As part of a $1 billion investment in its biotechnology drug research and development capabilities, Eli Lilly and Co.completed the first phase of a $560 million expansion to its biotech complex in Indianapolis.
On Oct. 23 a bioproducts pilot manufacturing plant was dedicated. According to a company statement, " the state-of-art plant will help bring advanced biotech medicines to patients through more efficient, productive and dependable manufacturing processes."
The plant will manufacture small-scale amounts of drug for use in clinical trials. Lilly built the facility to allow it to operate up to one-half of the manufacturing capacity needed for full-scale commercialization. This approach helps to assure a seamless transition from development to full-scale manufacturing -- a notoriously complex process in biotechnology -- giving Lilly speed to market and cost advantages over its biotech competitors, according to the company.
Additionally a bioproducts research and development lab will be opened during the first quarter of 2007 and will become Lilly's "R& D never center." At this 475,000 facility research will be conducted in molecular and cell biology, analytical science, pharmaceutics and engineering. A research support facility, measuring 100,00 square feet and staffed with more than 700 scientists and engineers, will also become operational in early 2007.

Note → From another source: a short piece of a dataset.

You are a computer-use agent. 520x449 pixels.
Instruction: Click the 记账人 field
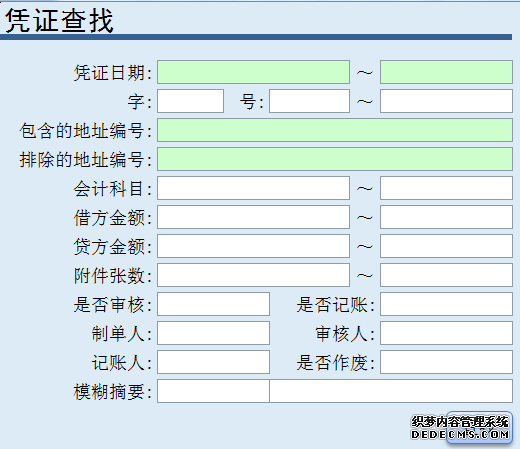coord(213,362)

The construction of the three buildings, along with Lilly's acquisition in 2004 of Applied Molecular Evolution -- a San Diego-based operation that conducts protein optimization research -- accounts for a total biotech capital investment of approximately $1 billion.

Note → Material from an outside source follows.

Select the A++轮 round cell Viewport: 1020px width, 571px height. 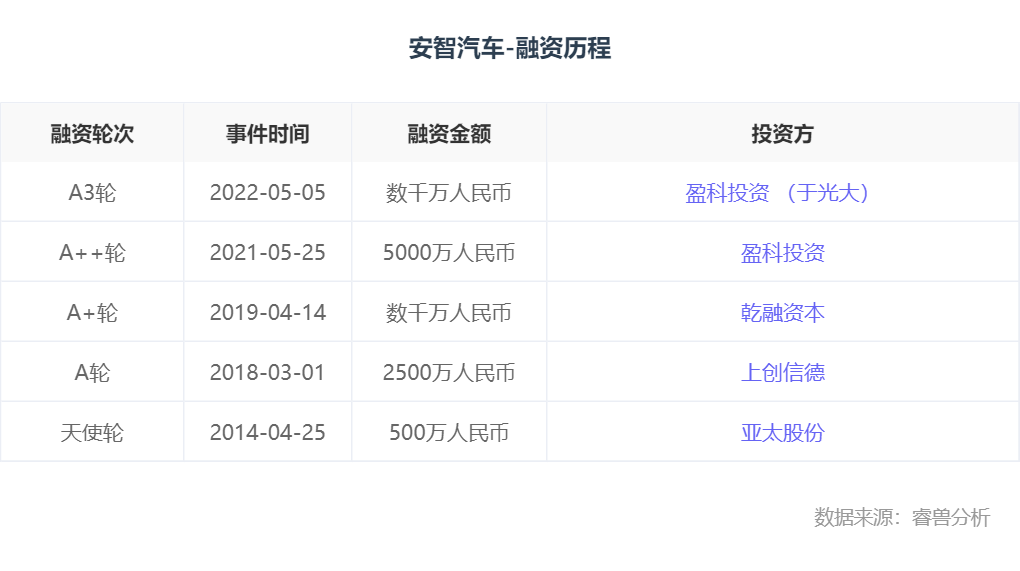click(92, 252)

"Inside these new buildings, the latest in highly sophisticated technologies and equipment for conducting biotech research and development have been incorporated," said Steven Paul, M.D., Lilly's executive vice president of science and technology. "Taken together -- the facilities, the technologies, and an interdisciplinary approach -- we've created a new model for Lilly that gives the company a competitive advantage in bringing breakthrough medicines to patients in a more efficient, productive and dependable manner."
Lilly is current the fifth largest biotechnology company in the world as measured by total sales. Approximately 30% (eight drugs) of its total drug portfolio are biotech medicines in several therapeutic categories, representing approximately $3.6 billion of the company's 2005 sales.